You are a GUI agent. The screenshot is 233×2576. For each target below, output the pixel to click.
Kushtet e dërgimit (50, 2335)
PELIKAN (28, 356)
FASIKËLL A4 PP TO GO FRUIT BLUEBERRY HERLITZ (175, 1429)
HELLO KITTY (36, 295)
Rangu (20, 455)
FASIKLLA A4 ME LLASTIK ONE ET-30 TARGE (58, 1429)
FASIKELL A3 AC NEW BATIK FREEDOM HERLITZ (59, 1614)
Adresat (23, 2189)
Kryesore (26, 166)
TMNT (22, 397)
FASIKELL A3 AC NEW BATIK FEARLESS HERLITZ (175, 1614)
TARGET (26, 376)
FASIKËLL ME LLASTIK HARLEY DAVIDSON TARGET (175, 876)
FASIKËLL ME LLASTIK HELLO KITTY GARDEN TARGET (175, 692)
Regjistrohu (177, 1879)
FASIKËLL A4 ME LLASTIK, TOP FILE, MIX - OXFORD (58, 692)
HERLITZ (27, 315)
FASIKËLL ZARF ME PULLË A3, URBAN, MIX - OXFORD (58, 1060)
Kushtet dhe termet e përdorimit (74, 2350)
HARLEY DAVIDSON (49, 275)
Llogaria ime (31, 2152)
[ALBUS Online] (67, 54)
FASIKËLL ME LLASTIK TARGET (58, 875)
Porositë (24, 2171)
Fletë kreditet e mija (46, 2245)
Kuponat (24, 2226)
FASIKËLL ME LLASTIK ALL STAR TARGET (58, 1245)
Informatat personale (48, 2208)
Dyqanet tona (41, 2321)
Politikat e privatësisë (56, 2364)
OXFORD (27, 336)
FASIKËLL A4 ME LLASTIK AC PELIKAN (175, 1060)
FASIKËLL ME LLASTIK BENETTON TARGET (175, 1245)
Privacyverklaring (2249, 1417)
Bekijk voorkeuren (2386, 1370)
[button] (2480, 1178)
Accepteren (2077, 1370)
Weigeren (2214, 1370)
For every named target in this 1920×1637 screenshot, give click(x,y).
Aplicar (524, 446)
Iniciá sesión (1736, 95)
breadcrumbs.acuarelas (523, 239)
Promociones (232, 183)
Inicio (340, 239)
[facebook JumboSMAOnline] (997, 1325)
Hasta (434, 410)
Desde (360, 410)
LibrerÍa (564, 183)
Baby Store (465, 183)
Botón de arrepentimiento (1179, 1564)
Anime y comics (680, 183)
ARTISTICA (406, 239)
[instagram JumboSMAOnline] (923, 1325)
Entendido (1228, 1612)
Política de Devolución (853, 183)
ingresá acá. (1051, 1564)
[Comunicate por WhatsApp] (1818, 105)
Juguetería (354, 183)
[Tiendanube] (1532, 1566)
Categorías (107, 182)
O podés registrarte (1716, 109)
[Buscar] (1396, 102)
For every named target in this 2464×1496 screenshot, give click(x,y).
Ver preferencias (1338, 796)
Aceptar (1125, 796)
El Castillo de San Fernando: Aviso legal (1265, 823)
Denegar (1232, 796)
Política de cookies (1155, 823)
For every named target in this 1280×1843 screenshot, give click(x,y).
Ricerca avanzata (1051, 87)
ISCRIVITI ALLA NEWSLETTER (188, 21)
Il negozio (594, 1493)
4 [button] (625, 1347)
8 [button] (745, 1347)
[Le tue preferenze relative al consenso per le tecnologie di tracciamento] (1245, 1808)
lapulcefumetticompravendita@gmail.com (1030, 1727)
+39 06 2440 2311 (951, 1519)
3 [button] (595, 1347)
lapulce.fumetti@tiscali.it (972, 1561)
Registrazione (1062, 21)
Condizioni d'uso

_ _ _

#### [Problem to solve]
Out of the material above, output word for word the line with "HELLO KITTY (36, 295)", the line with "Botón de arrepentimiento (1179, 1564)", and all lines between them, with nothing else.

#### [Response to the task]
HELLO KITTY (36, 295)
Rangu (20, 455)
FASIKLLA A4 ME LLASTIK ONE ET-30 TARGE (58, 1429)
FASIKELL A3 AC NEW BATIK FREEDOM HERLITZ (59, 1614)
Adresat (23, 2189)
Kryesore (26, 166)
TMNT (22, 397)
FASIKELL A3 AC NEW BATIK FEARLESS HERLITZ (175, 1614)
TARGET (26, 376)
FASIKËLL ME LLASTIK HARLEY DAVIDSON TARGET (175, 876)
FASIKËLL ME LLASTIK HELLO KITTY GARDEN TARGET (175, 692)
Regjistrohu (177, 1879)
FASIKËLL A4 ME LLASTIK, TOP FILE, MIX - OXFORD (58, 692)
HERLITZ (27, 315)
FASIKËLL ZARF ME PULLË A3, URBAN, MIX - OXFORD (58, 1060)
Kushtet dhe termet e përdorimit (74, 2350)
HARLEY DAVIDSON (49, 275)
Llogaria ime (31, 2152)
[ALBUS Online] (67, 54)
FASIKËLL ME LLASTIK TARGET (58, 875)
Porositë (24, 2171)
Fletë kreditet e mija (46, 2245)
Kuponat (24, 2226)
FASIKËLL ME LLASTIK ALL STAR TARGET (58, 1245)
Informatat personale (48, 2208)
Dyqanet tona (41, 2321)
Politikat e privatësisë (56, 2364)
OXFORD (27, 336)
FASIKËLL A4 ME LLASTIK AC PELIKAN (175, 1060)
FASIKËLL ME LLASTIK BENETTON TARGET (175, 1245)
Privacyverklaring (2249, 1417)
Bekijk voorkeuren (2386, 1370)
[button] (2480, 1178)
Accepteren (2077, 1370)
Weigeren (2214, 1370)
For every named target in this 1920×1637 screenshot, give click(x,y).
Aplicar (524, 446)
Iniciá sesión (1736, 95)
breadcrumbs.acuarelas (523, 239)
Promociones (232, 183)
Inicio (340, 239)
[facebook JumboSMAOnline] (997, 1325)
Hasta (434, 410)
Desde (360, 410)
LibrerÍa (564, 183)
Baby Store (465, 183)
Botón de arrepentimiento (1179, 1564)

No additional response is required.